The loss of microbial diversity worsened over the generations, becoming more pronounced in the children of immigrants than in the immigrants themselves. Finally, decreasing microbial diversity correlated with increasing rates of obesity.

 

Mechanisms that Link Obesity to the Microbiome

The immigrant study is not the first to report an association between altered microbial diversity and obesity. Over the last decade, researchers have found that the gut microbiome interacts in a bidirectional way with many human organ systems—influencing immune function, inflammation, hormones, stress, energy expenditure, and weight.

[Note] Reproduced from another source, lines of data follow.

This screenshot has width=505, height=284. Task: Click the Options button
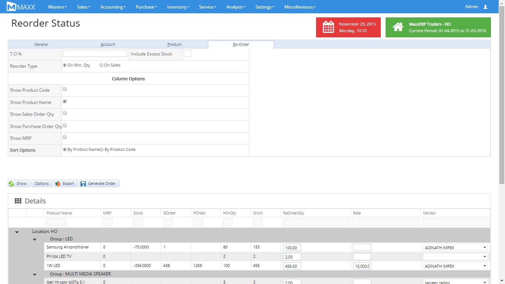point(42,184)
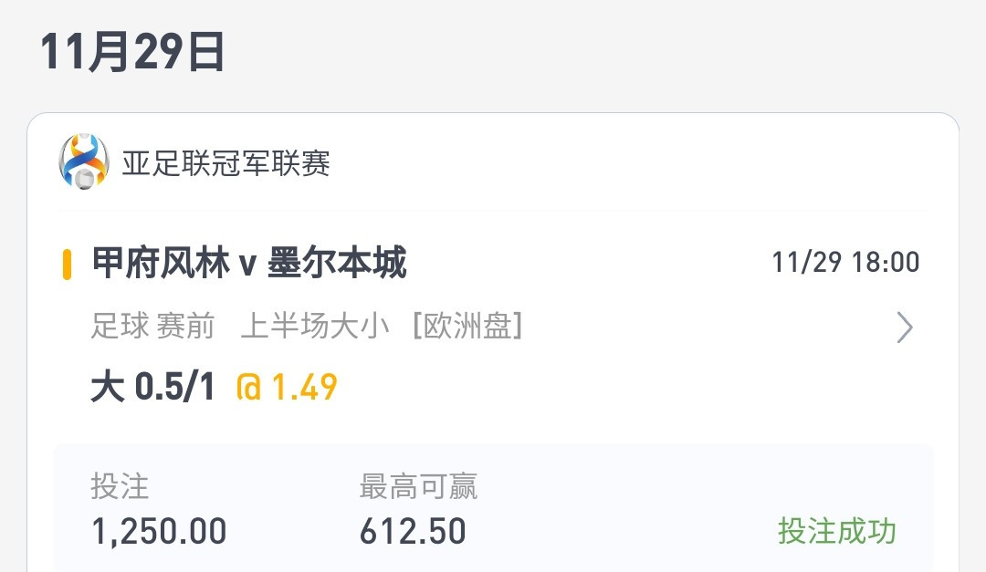986x572 pixels.
Task: Tap the stake amount 1,250.00
Action: coord(159,531)
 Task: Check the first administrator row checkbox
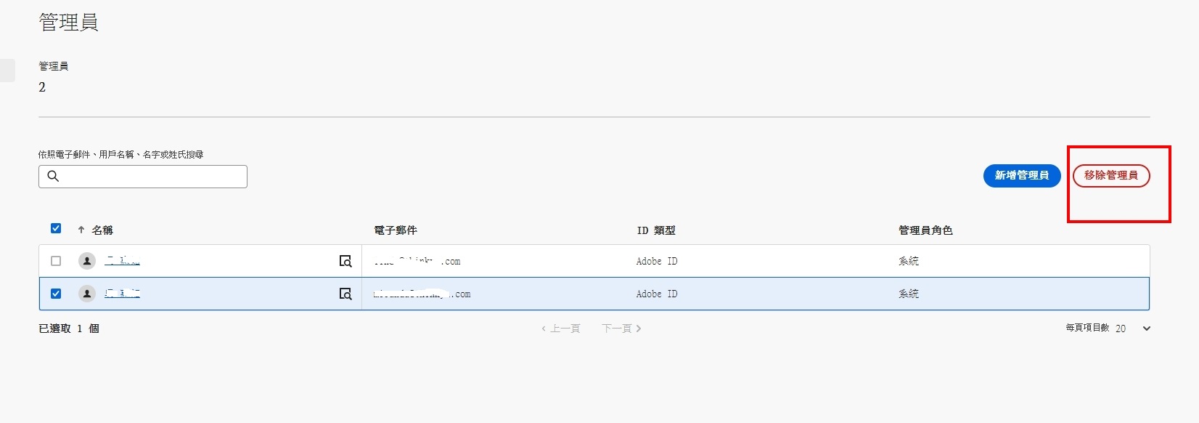coord(56,261)
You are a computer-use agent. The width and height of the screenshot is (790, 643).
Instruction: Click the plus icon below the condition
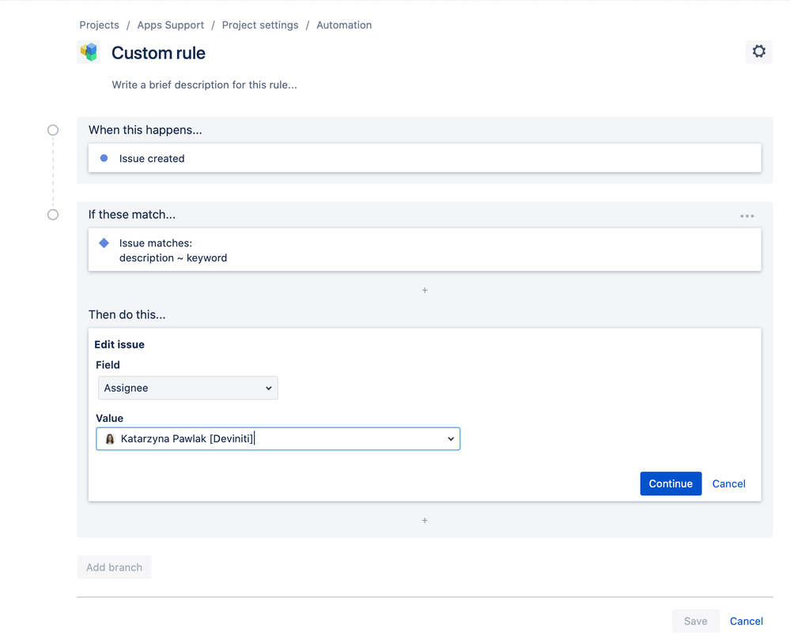pos(425,291)
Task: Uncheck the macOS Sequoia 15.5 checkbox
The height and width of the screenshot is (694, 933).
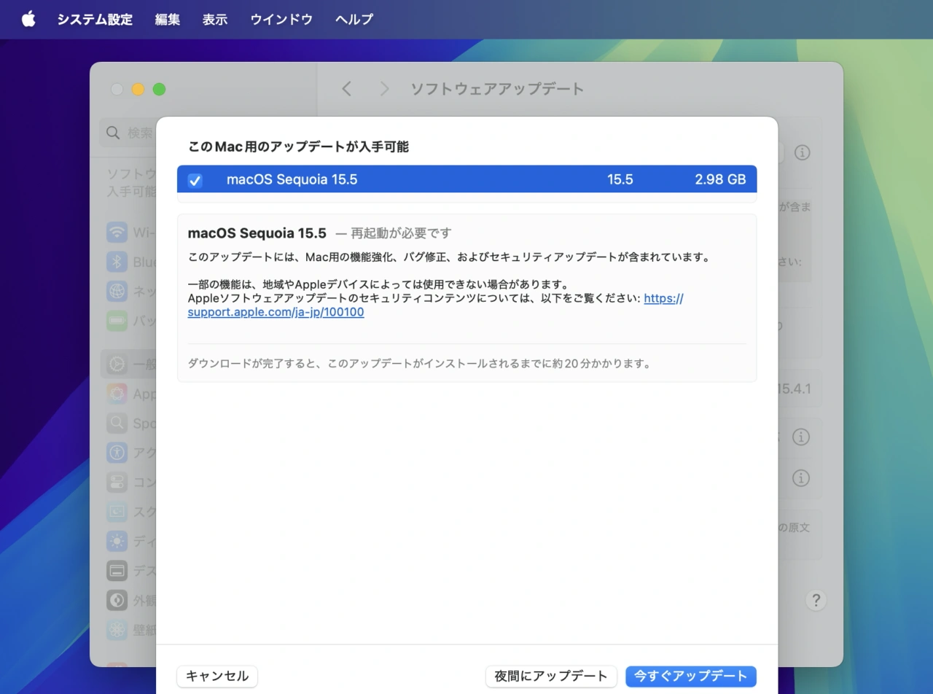Action: click(x=195, y=180)
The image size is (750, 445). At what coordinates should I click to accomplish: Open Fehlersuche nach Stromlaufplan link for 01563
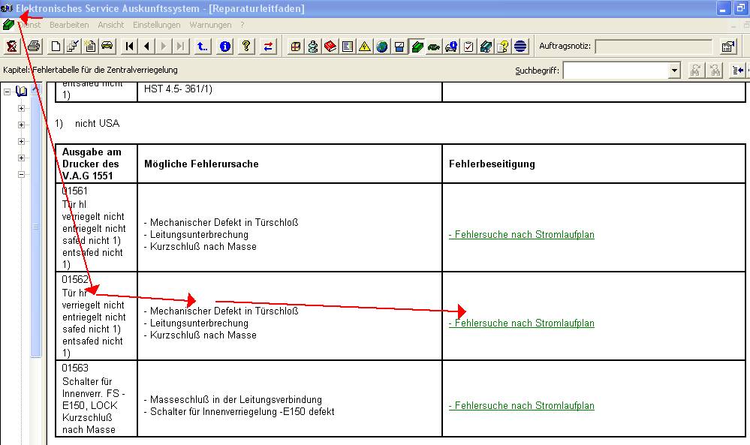522,406
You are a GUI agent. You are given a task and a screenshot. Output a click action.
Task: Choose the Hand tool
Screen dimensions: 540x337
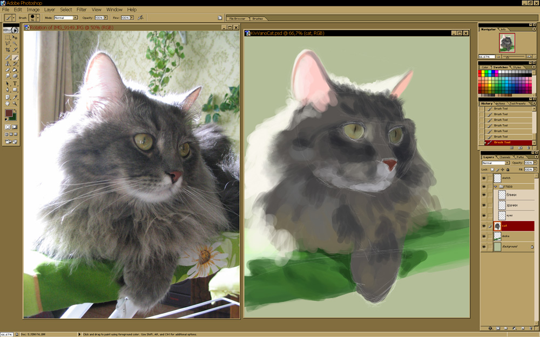click(8, 103)
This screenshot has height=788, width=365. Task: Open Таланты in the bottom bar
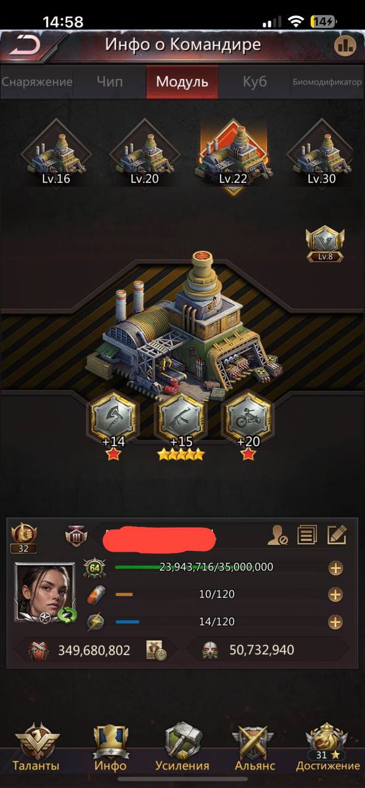tap(36, 748)
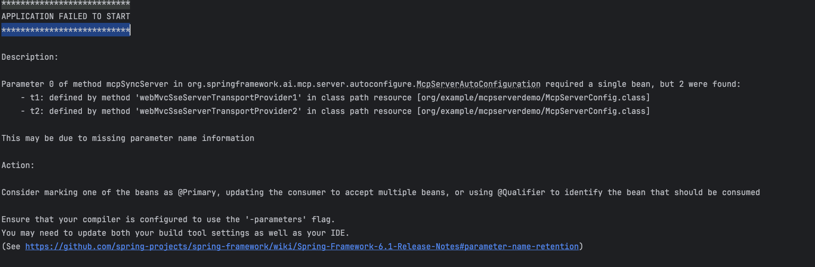The image size is (815, 267).
Task: Click McpServerConfig.class path on the t1 line
Action: click(x=533, y=98)
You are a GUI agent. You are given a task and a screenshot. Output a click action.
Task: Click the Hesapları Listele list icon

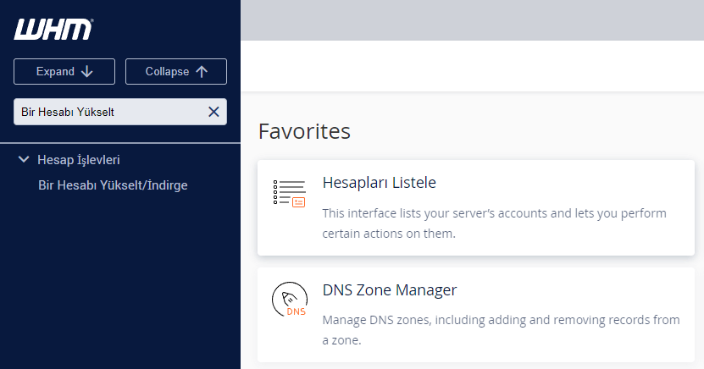tap(289, 193)
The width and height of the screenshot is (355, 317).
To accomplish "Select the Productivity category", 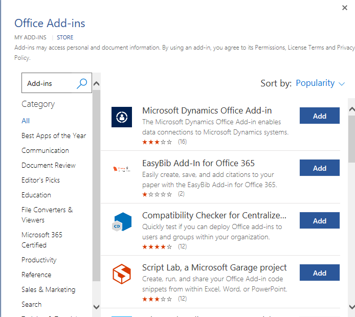I will click(39, 260).
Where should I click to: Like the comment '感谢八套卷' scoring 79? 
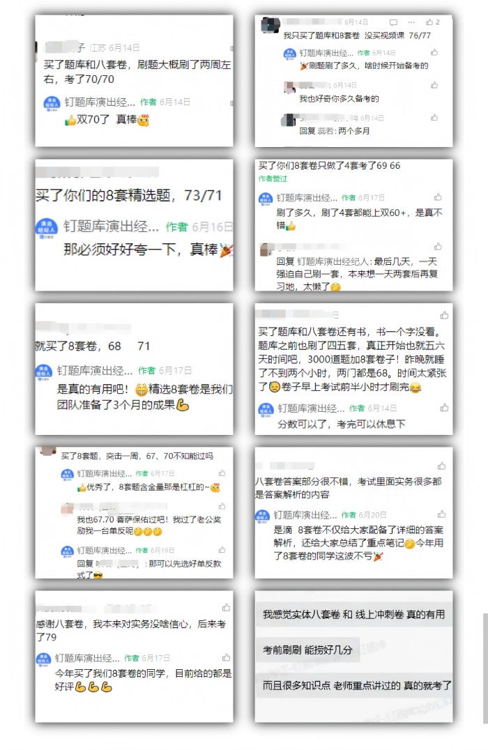click(227, 608)
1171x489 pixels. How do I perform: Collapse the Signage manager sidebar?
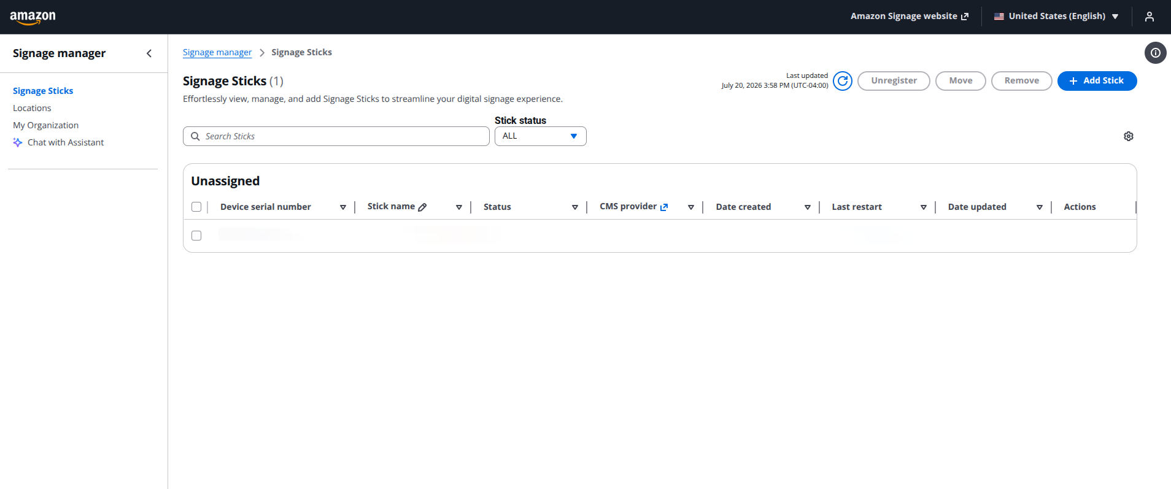[149, 53]
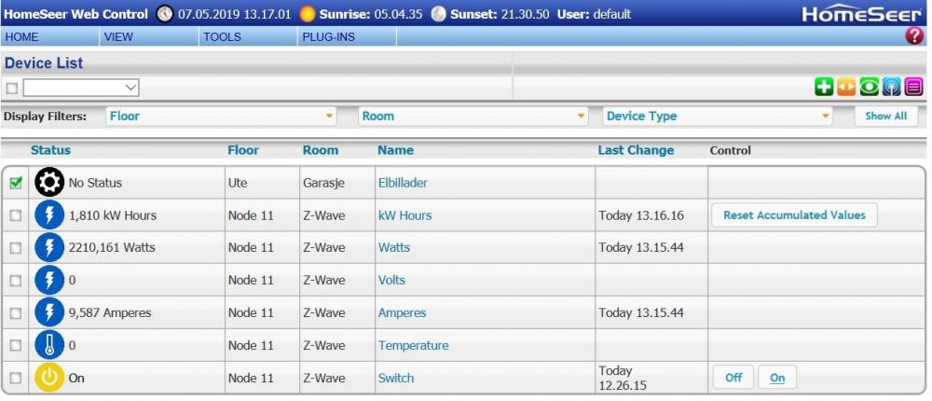Click the blue broadcast antenna icon

tap(891, 87)
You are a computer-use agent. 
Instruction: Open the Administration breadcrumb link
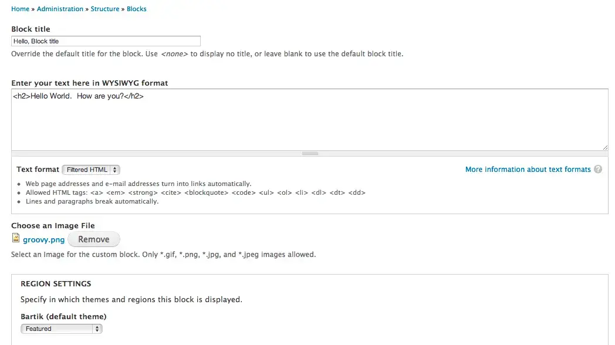60,9
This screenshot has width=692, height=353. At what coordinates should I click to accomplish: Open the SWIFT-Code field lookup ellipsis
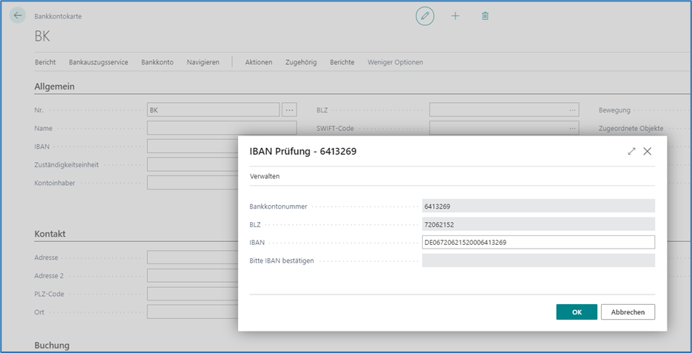point(572,128)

The mechanisms to explain the link between obesity and the microbiome are not entirely understood, but scientists have some ideas. One idea is that unhealthy bacteria produce bacterial toxins, like lipopolysaccharide (LPS). If there are inflammation and increased permeability of the gut (i.e., leaky gut), LPS crosses into systemic circulation. LPS then triggers an immune response, leading to low-level inflammation, insulin resistance, and obesity.

Other mechanisms that might be involved in the link between microbial disruption and obesity include reduced production of short-chain fatty acids (SCFAs) or changing levels of bile acids, branched-chain amino acids, and other gut-derived compounds. 

 

5 Ways to Support a Healthy Microbiome

We all have the power to make lifestyle changes that nurture diverse intestinal flora. Even if we were born via c-section, bottle-fed, and given antibiotics as a child (all things that wipe out the microbiome), we can still take actions NOW to restore microbial diversity. Consider these five ways to support a healthy microbiome:

1. Get Dirty

Dirt contains trillions of microbes. Sometimes called the “hygiene hypothesis” or the “farm effect,” scientists believe that getting dirty supports a healthy immune system and reduces the risk for conditions like asthma and allergies. Don’t be obsessed with cleanliness, and avoid antibacterial wipes, soaps, and hand-sanitizers.

2. Get a Pet

Cats and dogs inevitable carry an array of microbes in their fur, which they transport around the house. We don’t know for sure if having pets later in life supports a healthy microbiome, but there is evidence that it does in young children. Children who are exposed to pets or farm animals early in life show a lower risk of asthma—which scientists presume is linked to a more diverse microbiome.

3. Eat Vegetables

Vegetables are high in compounds called prebiotics, which is a type of fiber. These non-digestible fibers (such as inulin and oligosaccharides) serve as a fuel source for healthy intestinal bacteria. Researchers have found that a high-fiber diet beneficially affects the microbiome, increases production of SCFAs in the gut, and protects against obesity.

4. Eat Fermented Foods

Fermented foods are a rich source of dietary probiotics. These foods include yogurt, kefir, kombucha, sauerkraut, and lacto-fermented vegetables. A recent review of studies concluded that probiotics and fermented foods might be useful in the prevention of obesity.

5. Exercise

Exercise reduces the risk of obesity for many reasons, but you might be surprised to learn that exercise alters the microbiome. A study that involved both lean and obese adults found that exercise (30-60 minutes, 3 times a week for 6 months) significantly altered the microbiome. These changes occurred regardless of diet and reverted to baseline when participants returned to a sedentary lifestyle.

Mysteries of the Microbiome

Scientists have only discovered the tip of the iceberg when it comes to research into the human microbiome. Once thought to only influence digestive health, we know now that the microbial ecosystem in our bodies affects immune, hormonal, and metabolic health.  

With obesity rates at an all-time high, it’s worth exploring any and all of its contributing factors. Maybe recovering microbial diversity will turn out to be a useful tool for the ever-growing challenge of weight management.